Select * but group by similar timestamps (not in fixed intervals)


I've seen a lot of grouping by timestamps with fixed intervals (e.g. 0-10, 11-20 mins) etc. However I want to ignore duplicate date in a database which have Similar timestamps, that in theory could span fixed width intervals e.g. 10:09 and 10:11. So I want the intervals to be dynamic and relative to each row.
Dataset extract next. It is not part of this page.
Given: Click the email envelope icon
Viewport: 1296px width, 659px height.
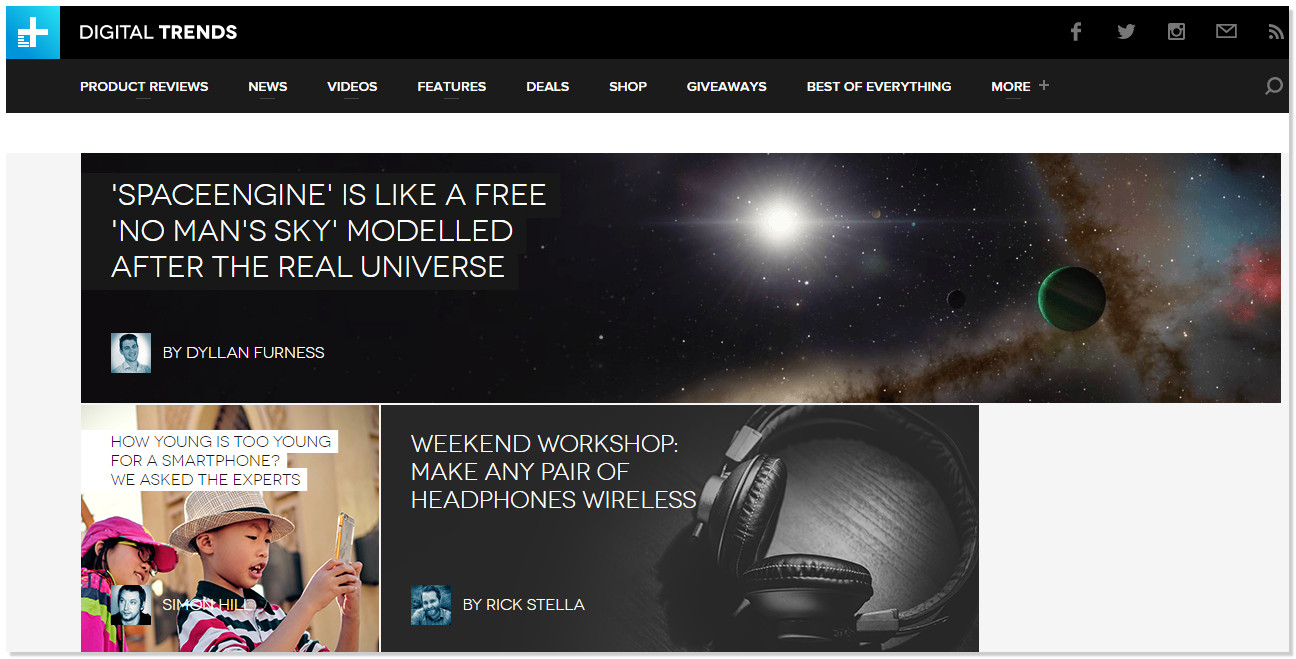Looking at the screenshot, I should (x=1226, y=31).
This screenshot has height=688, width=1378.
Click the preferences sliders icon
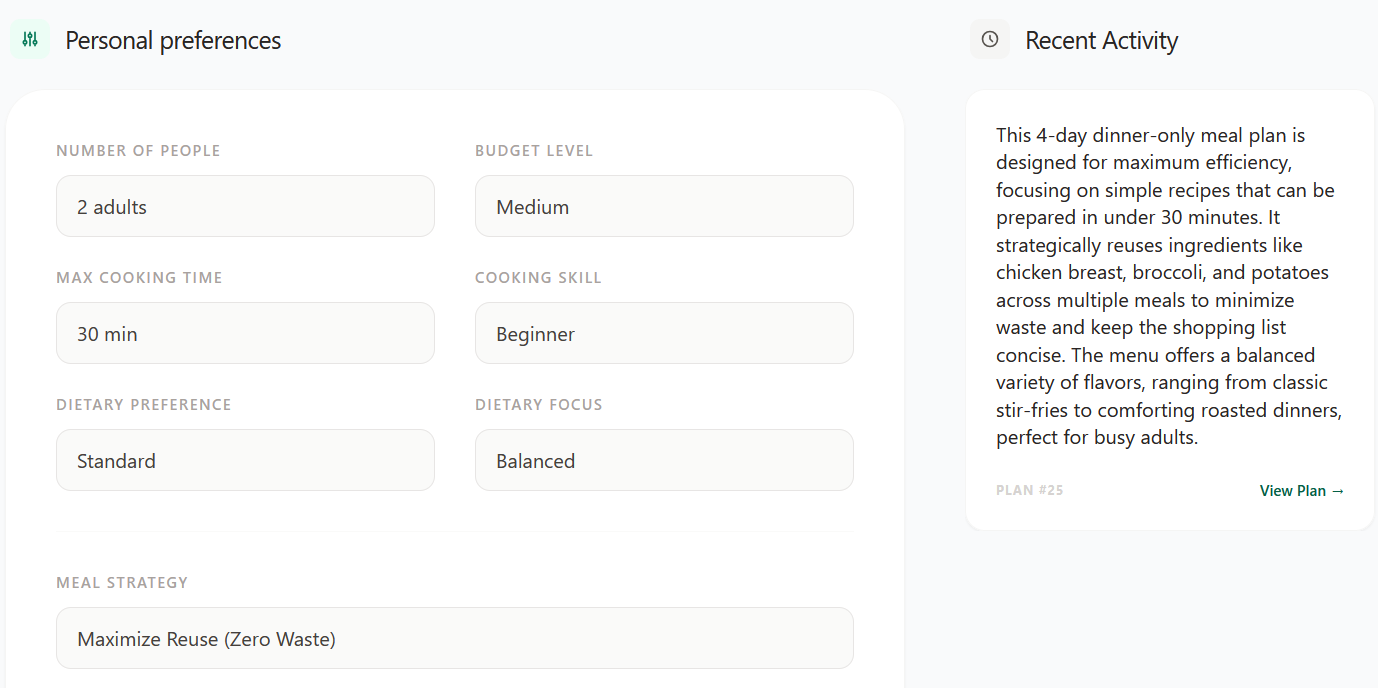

What's the best approach to show all the "unique" entries, grabbing only the first entry where the timestamps are +/- 5 minutes on the others.

Thanks


Solution

  • This is a gaps and islands problem. Let's start by creating a table of test values and populating it:

    CREATE TABLE test_values AS (
    SELECT id, started_at::TIMESTAMP AS started_at
          FROM (VALUES (1, '2024-07-01 00:00:00'),
                       (2, '2024-07-01 00:10:00'),
                       (3, '2024-07-01 00:15:00'),
                       (4, '2024-07-01 00:19:00'),
                       (5, '2024-07-01 00:25:00')) v (id, started_at));
    

    The following query demonstrates an approach to finding the starting times of each cluster:

    WITH
      params AS (SELECT INTERVAL '5' MINUTE AS spread),
      ng AS (
        SELECT tv.id,
               tv.started_at,
               tv.started_at - LAG(tv.started_at) OVER (ORDER BY tv.started_at) > params.spread IS NOT FALSE AS new_group
          FROM params
          CROSS JOIN test_values tv)
    SELECT ng.*
      FROM ng
      WHERE ng.new_group
      ORDER BY ng.started_at;
    

    The query works by identifying each started_at that neither overlaps nor is contiguous with the most recent earlier time plus spread. The comparison is checked with IS NOT FALSE so that the first time will be identified as starting a group:

    id started_at new_group
    1 2024-07-01 00:00:00 true
    2 2024-07-01 00:10:00 true
    5 2024-07-01 00:25:00 true

    If > is changed to >=, then clusters will consist of times that are within spread of adjacent times; i.e, adjacent times that are exactly spread apart will be in different clusters:

    id started_at new_group
    1 2024-07-01 00:00:00 true
    2 2024-07-01 00:10:00 true
    3 2024-07-01 00:15:00 true
    5 2024-07-01 00:25:00 true